» **Task data**
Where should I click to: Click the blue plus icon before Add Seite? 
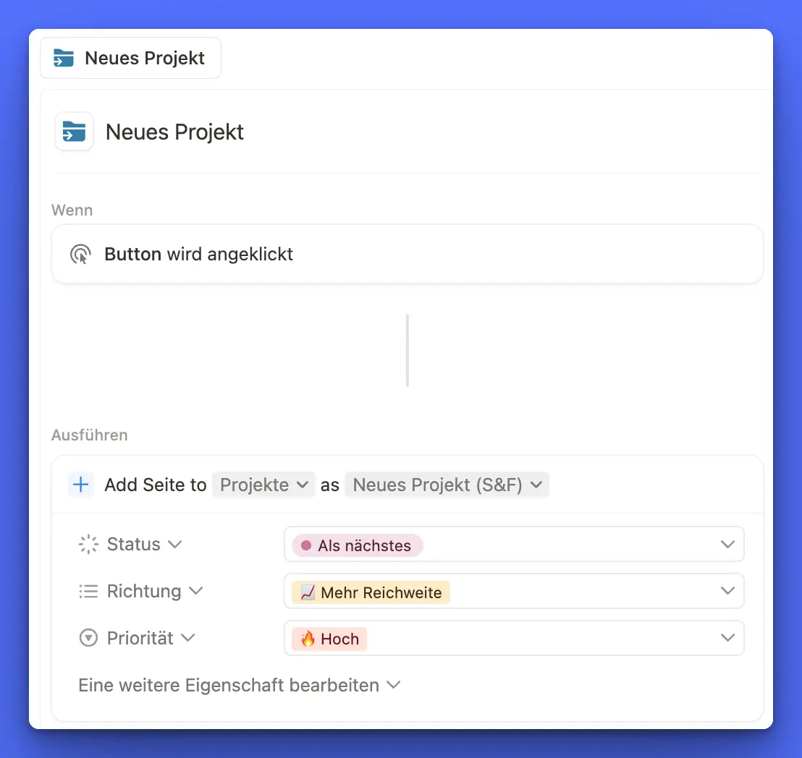81,485

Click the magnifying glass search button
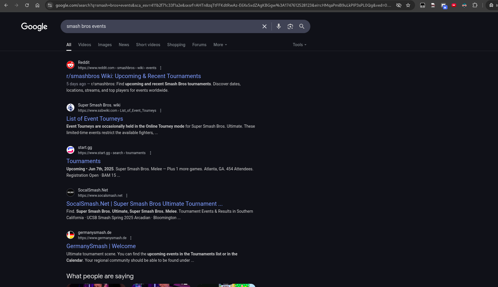tap(302, 26)
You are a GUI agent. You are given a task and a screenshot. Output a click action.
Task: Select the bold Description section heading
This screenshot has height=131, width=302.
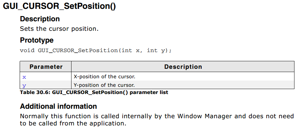click(40, 19)
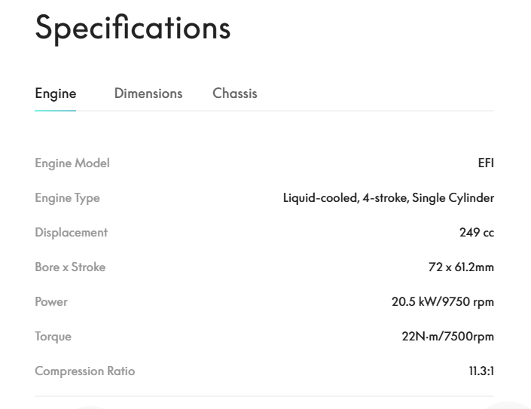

» **What to produce**
Print, word for word, every entry shown above; the pictures stay out.

» **Solution to the problem**
Where should I click to: Click the blue plus icon before Add Seite? 
81,485

Click the magnifying glass search button
tap(302, 26)
You are a GUI agent. You are given a task and a screenshot. Output a click action.
Task: Select the bold Description section heading
This screenshot has height=131, width=302.
click(40, 19)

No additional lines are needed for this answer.